Business social networking

Visible Path is taking a somewhat different approach to social networking. Armed with several million dollars in venture capital (including $10 million from Menlo Ventures and $5 million from Kleiner Perkins), the company is less interested in the six-degrees approach employed by LinkedIn and more interested in what can be gleaned from communications in which you’ve already engaged. According to a two-minute Flash animation on the Visible Path website that explains the concept, the software analyzes email, instant messages, and other communications you’ve sent and received to map the strengths of your relationships (all, apparently, without actually reading the content of those messages; the company stresses respect for privacy).

By mapping those relationshyips, Visible Path claims it can help employees connect with others with whom they want to do business, such as a sales rep looking for an entree into a prospective customer. Visible Path sees corporations as its customer base rather than individuals, which is the model for LinkedIn and most other social networking ventures.

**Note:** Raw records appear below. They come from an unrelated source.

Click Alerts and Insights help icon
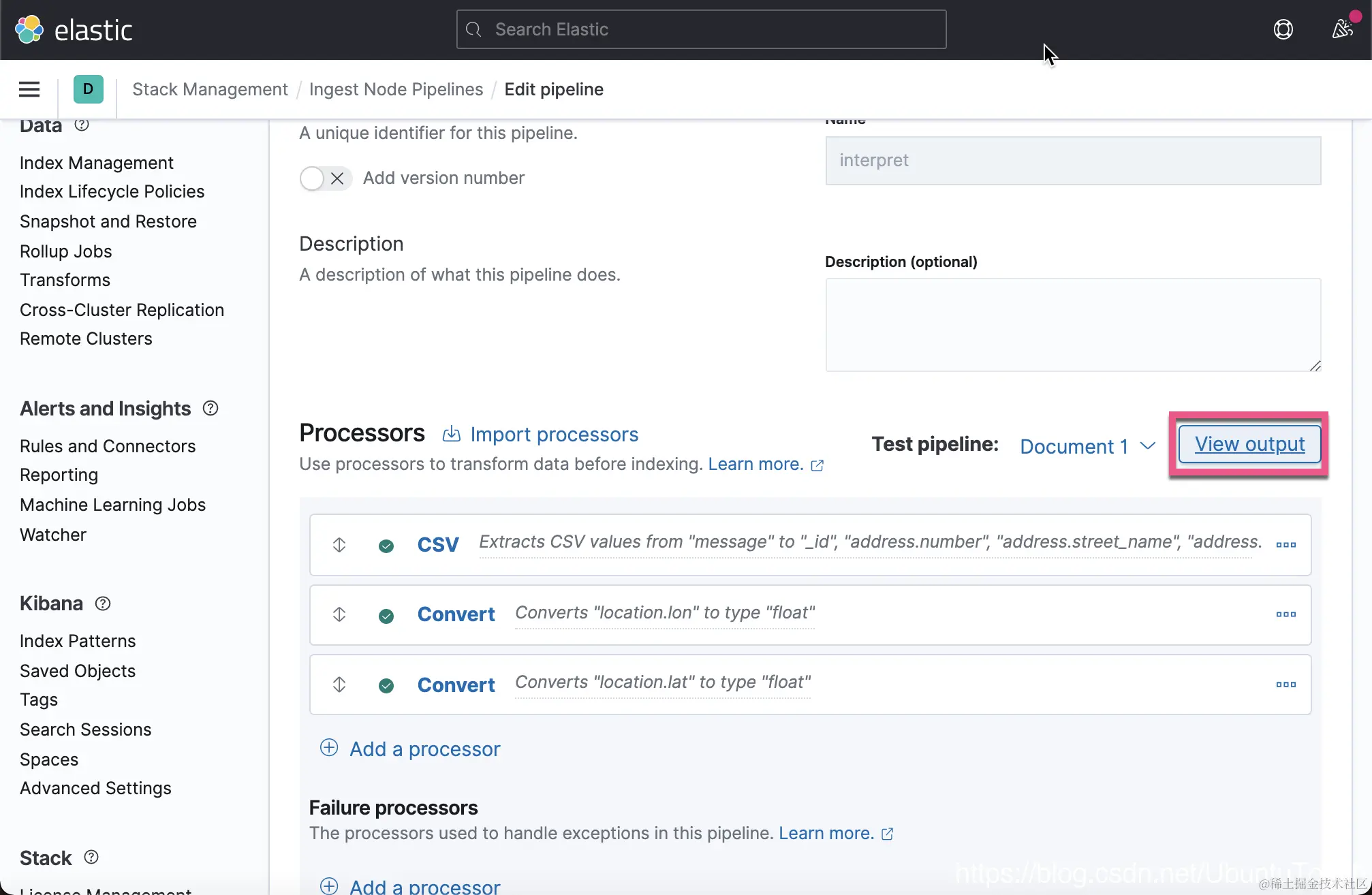The width and height of the screenshot is (1372, 895). (211, 408)
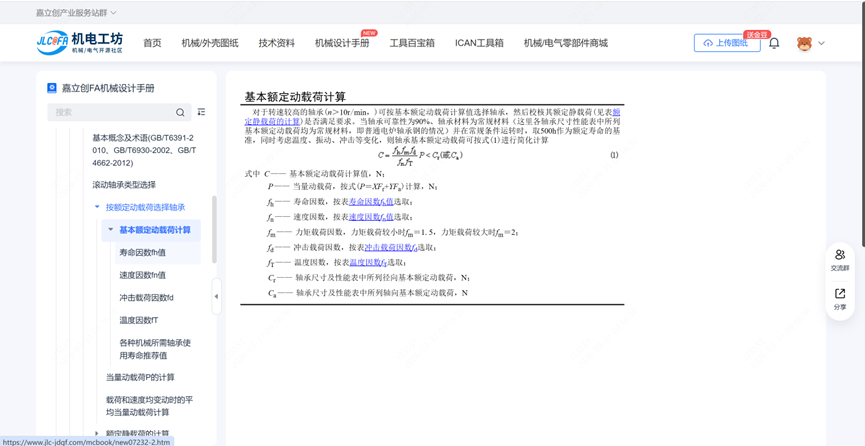Collapse the 基本额定动载荷计算 tree node
Screen dimensions: 865x446
(x=111, y=230)
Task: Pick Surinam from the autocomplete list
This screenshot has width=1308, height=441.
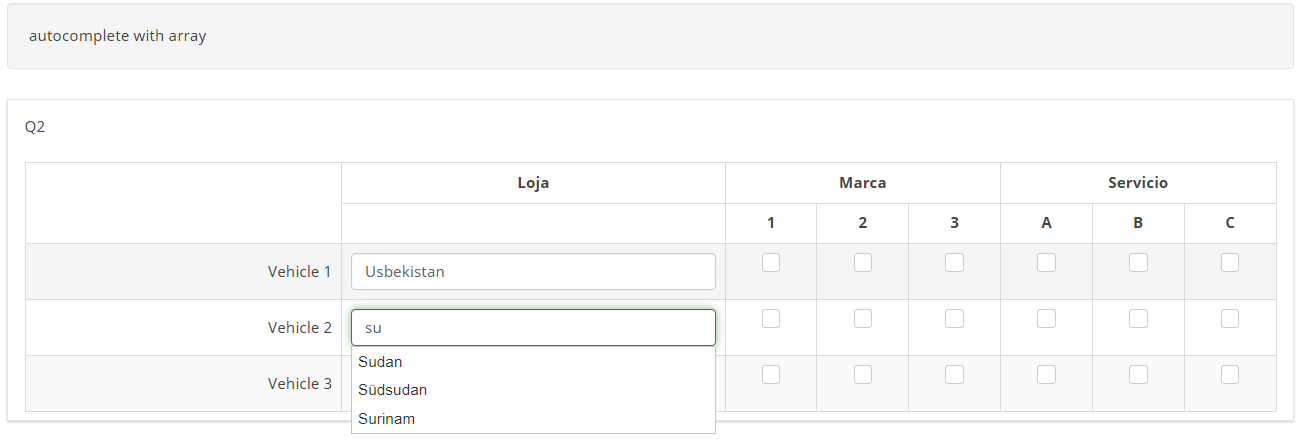Action: (387, 419)
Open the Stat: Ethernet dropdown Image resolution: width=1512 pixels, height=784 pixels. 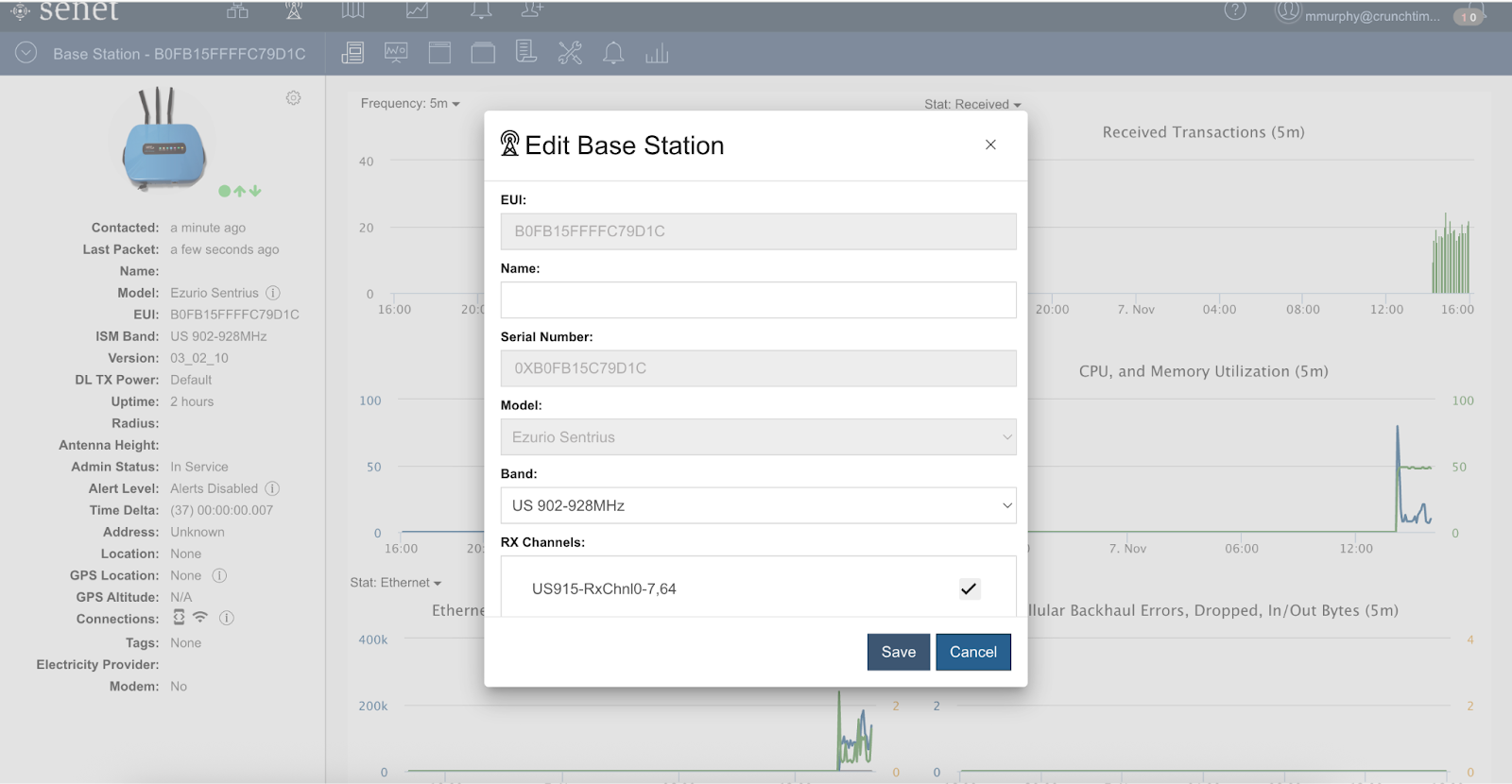point(396,583)
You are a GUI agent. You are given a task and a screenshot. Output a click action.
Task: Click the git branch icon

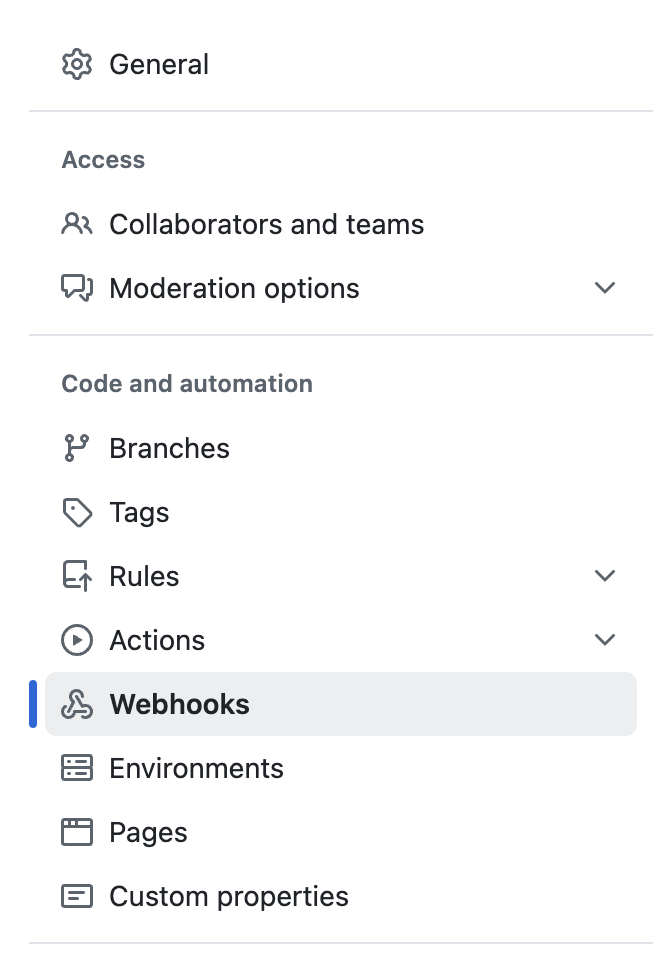point(77,448)
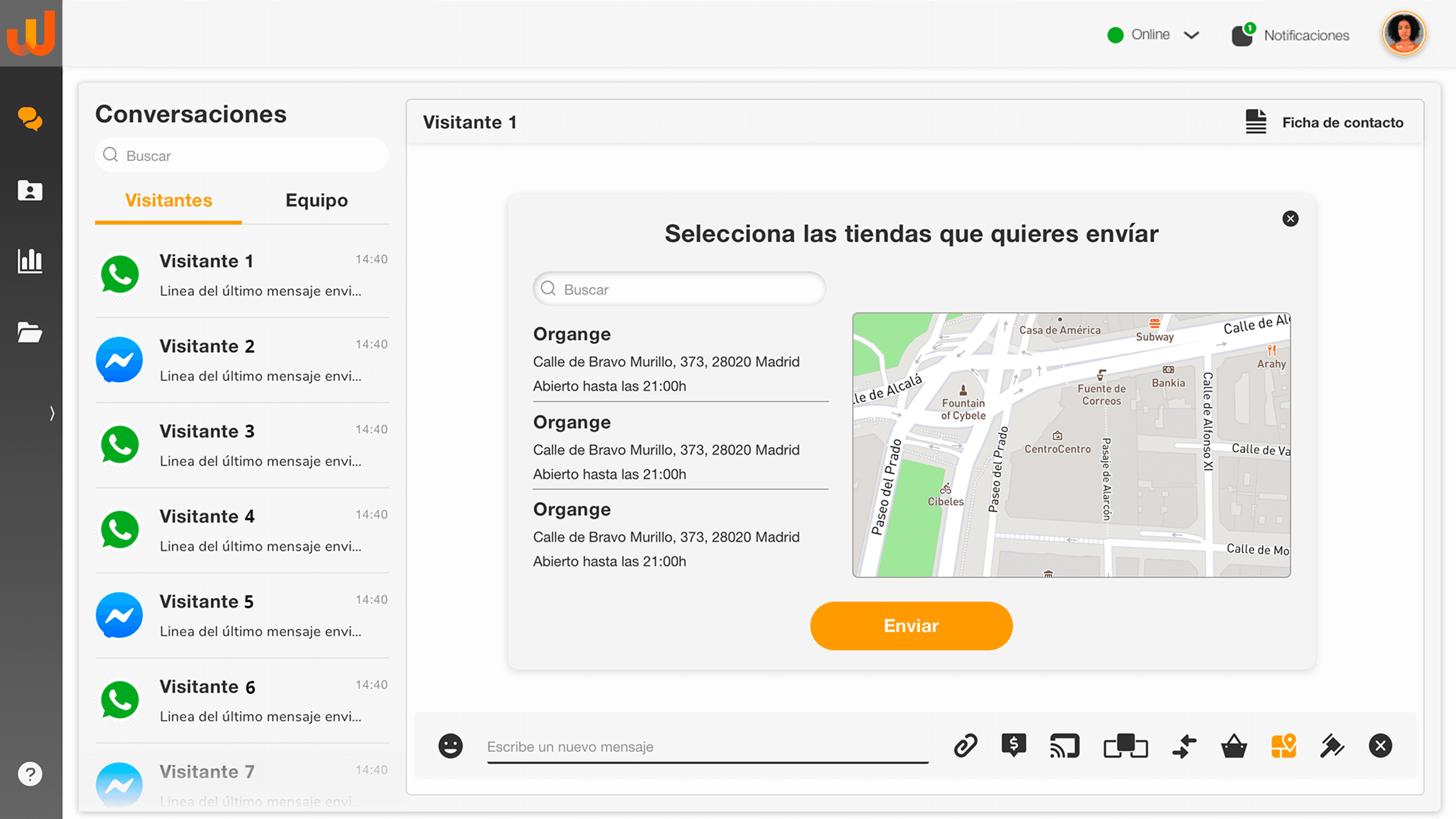Open the emoji picker smiley icon
The image size is (1456, 819).
pyautogui.click(x=450, y=745)
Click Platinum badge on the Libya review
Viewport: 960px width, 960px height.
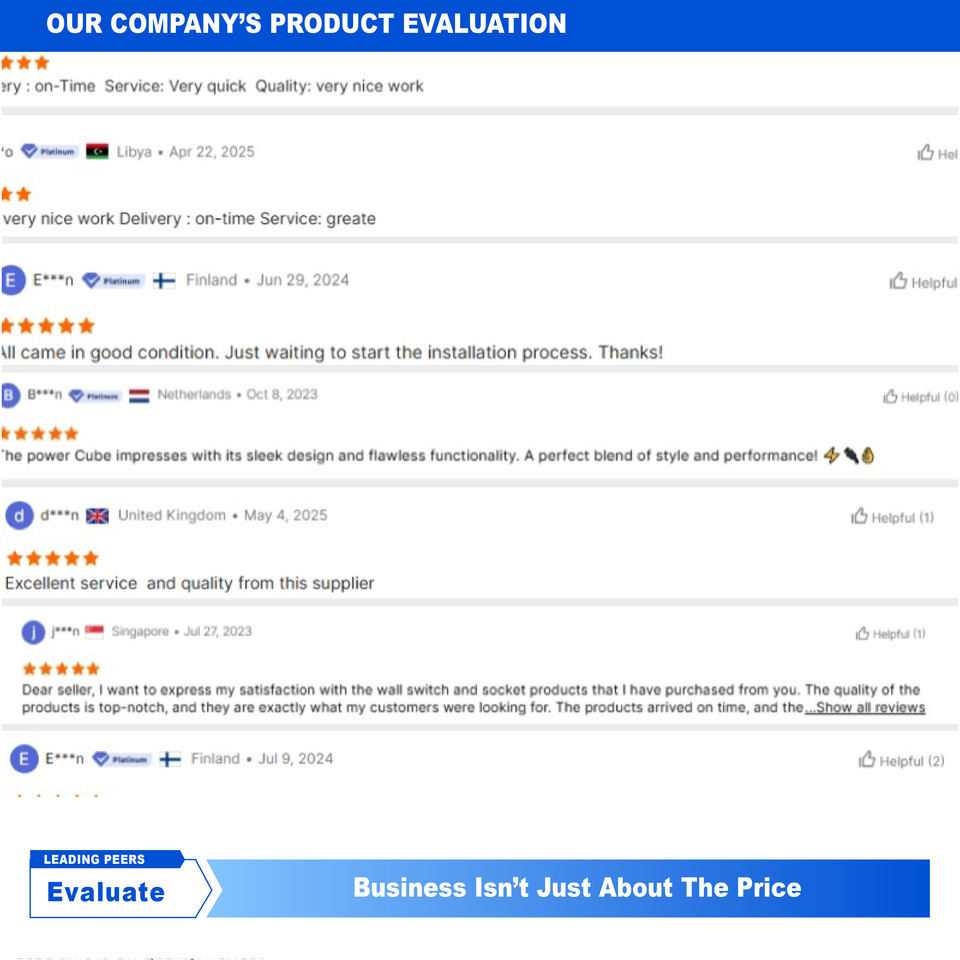point(50,152)
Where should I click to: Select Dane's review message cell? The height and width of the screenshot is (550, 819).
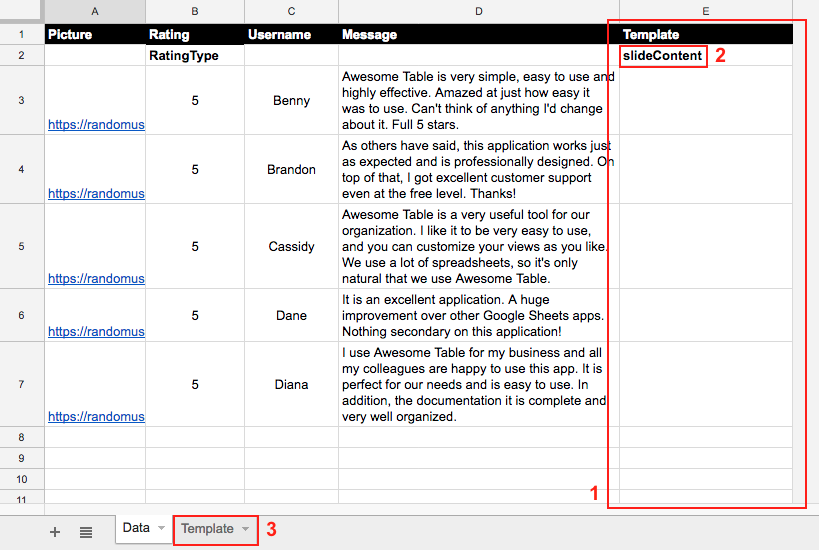tap(478, 315)
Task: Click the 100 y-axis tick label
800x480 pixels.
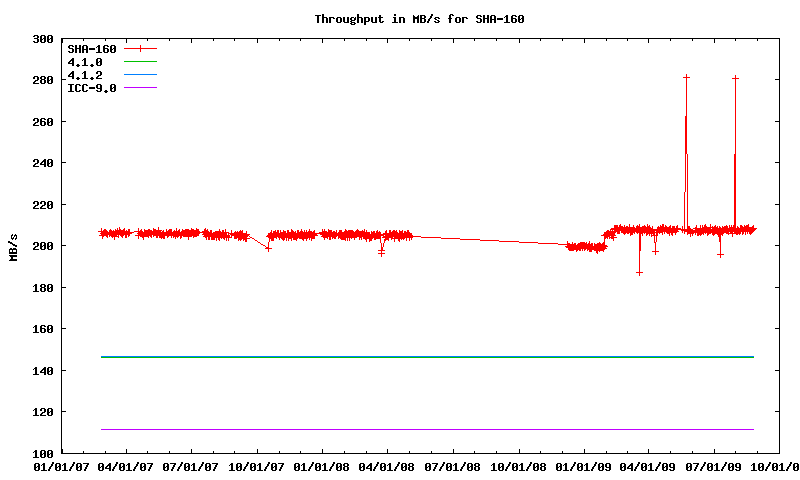Action: [43, 453]
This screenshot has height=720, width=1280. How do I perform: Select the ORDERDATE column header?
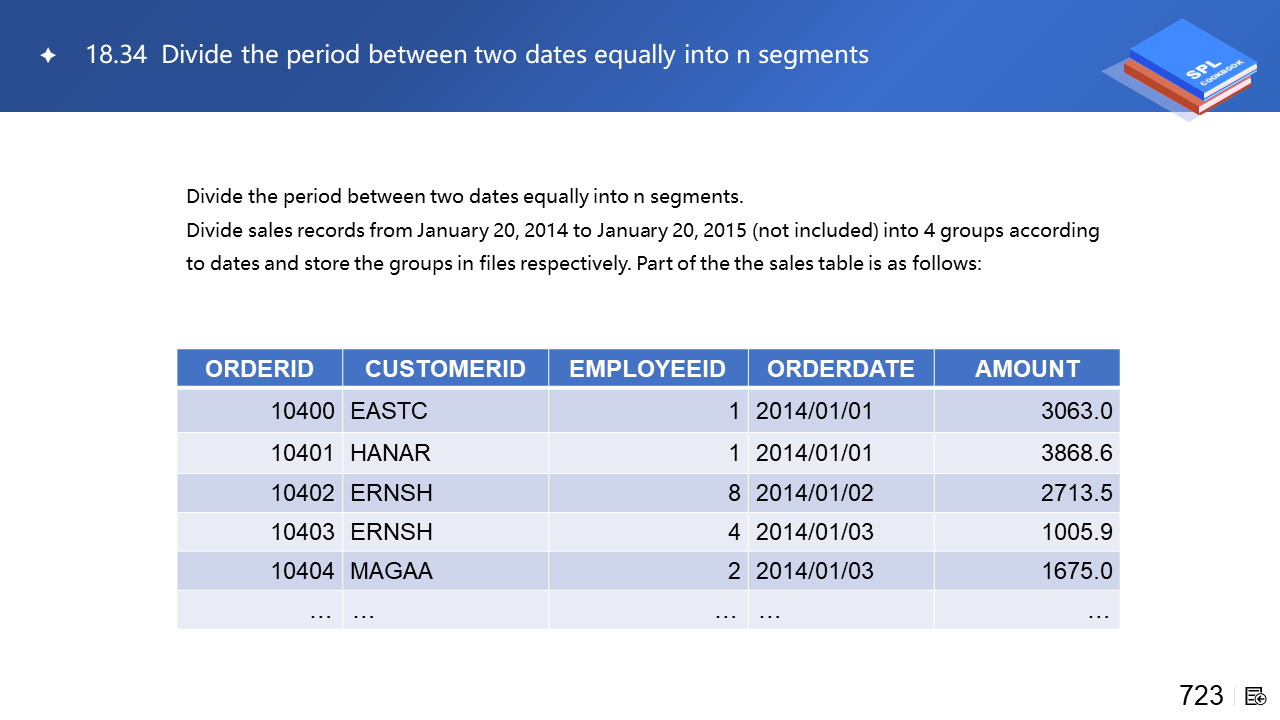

I’m curious to see how many corporations buy into the online social networking concept. Individual employees who understand the value of social networks are accruing benefits not only to themselves (while job-hunting, for example, one of the main activities on LinkedIn), but also to their companies as they establish new connections. But as a corporate purchase, I’m a bit skeptical that those in the position to authorize a corporate expense will truly comprehend what social networking can do for an organization. I suspect some smaller, more nimble companies with younger, tech-savvy leaders may sign on, but I’ll be surprised if many of the Fortune 1000 make the same commitment. I hope I’m wrong, though, and I wish Visible Path all the best.

What disappoints me is that Visible Path isn’t what I thought it was when I first read a brief description that alluded to “enterprise” social networking. To me, that means within the organization. I am convinced that there is tremendous potential in an all-internal social networking platform for large organizations that lets employees get knowledge and information, and make connections, among themselves. While there social networks can certainly coalesce around blogs, wikis, and other social media tools applied internally, I’d still like to see the LinkedIn or Visible Path concept applied to organizational knowledge management and communication efforts.